What is being asked — The lines to repeat are those below from the one containing "Fake Charities (779, 1211)" down to the one containing "Make money from coworkers (724, 1396)", both included; reproduce them exactly and nothing else.

Dataset items —

^^^^^^^^

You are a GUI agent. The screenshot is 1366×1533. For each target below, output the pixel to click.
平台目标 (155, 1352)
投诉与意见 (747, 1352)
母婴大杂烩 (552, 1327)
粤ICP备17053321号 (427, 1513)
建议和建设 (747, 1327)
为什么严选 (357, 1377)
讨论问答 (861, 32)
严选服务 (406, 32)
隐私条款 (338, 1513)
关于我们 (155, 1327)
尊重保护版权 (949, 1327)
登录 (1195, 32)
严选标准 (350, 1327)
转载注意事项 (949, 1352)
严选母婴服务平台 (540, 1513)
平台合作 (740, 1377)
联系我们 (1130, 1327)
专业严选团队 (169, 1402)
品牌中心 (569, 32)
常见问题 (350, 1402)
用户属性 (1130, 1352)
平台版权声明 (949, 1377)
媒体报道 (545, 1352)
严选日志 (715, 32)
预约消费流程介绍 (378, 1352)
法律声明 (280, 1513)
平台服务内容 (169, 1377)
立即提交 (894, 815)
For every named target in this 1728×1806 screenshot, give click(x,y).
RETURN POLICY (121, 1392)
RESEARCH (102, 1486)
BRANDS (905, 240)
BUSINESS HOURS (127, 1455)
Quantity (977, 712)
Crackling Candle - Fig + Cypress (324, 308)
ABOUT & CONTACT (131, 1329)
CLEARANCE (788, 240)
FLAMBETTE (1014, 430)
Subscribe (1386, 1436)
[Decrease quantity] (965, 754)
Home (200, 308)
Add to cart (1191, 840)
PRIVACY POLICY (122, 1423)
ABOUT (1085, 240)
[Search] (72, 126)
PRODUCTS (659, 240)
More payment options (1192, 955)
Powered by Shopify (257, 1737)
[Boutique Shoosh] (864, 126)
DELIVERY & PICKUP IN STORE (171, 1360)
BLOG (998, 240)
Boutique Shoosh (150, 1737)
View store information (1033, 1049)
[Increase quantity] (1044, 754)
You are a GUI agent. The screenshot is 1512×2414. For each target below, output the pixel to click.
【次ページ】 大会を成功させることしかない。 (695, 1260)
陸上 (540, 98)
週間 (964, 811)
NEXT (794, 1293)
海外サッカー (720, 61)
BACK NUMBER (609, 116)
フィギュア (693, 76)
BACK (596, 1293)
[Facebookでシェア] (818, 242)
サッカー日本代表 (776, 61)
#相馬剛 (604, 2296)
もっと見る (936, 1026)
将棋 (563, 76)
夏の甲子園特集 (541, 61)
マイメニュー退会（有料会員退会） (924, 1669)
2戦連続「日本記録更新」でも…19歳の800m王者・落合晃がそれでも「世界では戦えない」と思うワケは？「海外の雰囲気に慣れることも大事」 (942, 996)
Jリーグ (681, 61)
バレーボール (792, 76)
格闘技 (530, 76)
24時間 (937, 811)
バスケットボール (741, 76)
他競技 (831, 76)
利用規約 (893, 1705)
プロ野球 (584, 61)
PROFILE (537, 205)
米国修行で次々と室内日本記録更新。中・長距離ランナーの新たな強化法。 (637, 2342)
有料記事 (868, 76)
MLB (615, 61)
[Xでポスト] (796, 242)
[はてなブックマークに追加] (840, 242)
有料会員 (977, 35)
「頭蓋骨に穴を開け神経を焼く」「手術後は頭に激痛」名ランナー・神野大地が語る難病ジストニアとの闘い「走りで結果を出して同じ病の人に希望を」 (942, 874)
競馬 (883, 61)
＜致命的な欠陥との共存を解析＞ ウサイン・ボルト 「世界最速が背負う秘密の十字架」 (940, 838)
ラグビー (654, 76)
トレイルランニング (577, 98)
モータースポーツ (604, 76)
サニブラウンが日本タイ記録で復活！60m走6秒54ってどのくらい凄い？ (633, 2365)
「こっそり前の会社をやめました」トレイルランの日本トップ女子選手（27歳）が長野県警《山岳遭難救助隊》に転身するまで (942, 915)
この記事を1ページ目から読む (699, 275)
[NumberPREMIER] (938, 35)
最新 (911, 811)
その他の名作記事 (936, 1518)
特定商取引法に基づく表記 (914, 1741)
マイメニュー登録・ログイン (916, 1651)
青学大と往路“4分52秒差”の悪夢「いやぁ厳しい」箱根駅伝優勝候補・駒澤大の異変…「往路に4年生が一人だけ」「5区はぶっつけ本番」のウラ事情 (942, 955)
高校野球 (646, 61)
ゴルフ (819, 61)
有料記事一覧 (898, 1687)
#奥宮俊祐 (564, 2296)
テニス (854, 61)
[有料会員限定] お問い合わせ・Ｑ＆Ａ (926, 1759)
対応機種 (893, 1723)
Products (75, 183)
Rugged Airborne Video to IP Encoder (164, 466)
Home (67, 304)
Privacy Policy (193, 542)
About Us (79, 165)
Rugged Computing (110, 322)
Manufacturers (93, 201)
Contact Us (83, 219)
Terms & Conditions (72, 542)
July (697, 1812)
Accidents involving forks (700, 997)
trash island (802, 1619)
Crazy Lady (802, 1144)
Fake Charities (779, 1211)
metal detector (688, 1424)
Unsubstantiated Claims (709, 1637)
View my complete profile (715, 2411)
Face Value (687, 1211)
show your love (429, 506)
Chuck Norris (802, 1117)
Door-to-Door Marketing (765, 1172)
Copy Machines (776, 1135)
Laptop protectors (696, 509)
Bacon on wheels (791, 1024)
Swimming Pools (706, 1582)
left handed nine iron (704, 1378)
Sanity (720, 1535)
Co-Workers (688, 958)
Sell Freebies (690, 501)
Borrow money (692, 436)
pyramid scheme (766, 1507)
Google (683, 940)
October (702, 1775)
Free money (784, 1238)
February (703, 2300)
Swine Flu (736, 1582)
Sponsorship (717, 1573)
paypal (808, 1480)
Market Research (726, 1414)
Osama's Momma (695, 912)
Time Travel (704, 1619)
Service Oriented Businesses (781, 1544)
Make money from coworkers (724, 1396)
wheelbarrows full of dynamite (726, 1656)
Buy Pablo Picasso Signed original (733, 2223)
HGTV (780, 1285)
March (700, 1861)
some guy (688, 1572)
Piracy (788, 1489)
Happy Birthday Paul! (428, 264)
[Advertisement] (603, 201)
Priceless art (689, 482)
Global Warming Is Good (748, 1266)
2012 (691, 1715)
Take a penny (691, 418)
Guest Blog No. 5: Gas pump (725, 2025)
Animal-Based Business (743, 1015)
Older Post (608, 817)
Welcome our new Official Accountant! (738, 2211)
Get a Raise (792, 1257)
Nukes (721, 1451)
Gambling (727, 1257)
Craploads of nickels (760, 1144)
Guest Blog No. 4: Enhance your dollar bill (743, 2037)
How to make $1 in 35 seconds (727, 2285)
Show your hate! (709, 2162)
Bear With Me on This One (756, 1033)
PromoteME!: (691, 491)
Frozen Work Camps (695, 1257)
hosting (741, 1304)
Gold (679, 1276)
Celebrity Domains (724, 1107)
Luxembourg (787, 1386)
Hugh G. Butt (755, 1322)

^^^^^^^^

Finished task —
Fake Charities (779, 1211)
metal detector (688, 1424)
Unsubstantiated Claims (709, 1637)
View my complete profile (715, 2411)
Face Value (687, 1211)
show your love (429, 506)
Chuck Norris (802, 1117)
Door-to-Door Marketing (765, 1172)
Copy Machines (776, 1135)
Laptop protectors (696, 509)
Bacon on wheels (791, 1024)
Swimming Pools (706, 1582)
left handed nine iron (704, 1378)
Sanity (720, 1535)
Co-Workers (688, 958)
Sell Freebies (690, 501)
Borrow money (692, 436)
pyramid scheme (766, 1507)
Google (683, 940)
October (702, 1775)
Free money (784, 1238)
February (703, 2300)
Swine Flu (736, 1582)
Sponsorship (717, 1573)
paypal (808, 1480)
Market Research (726, 1414)
Osama's Momma (695, 912)
Time Travel (704, 1619)
Service Oriented Businesses (781, 1544)
Make money from coworkers (724, 1396)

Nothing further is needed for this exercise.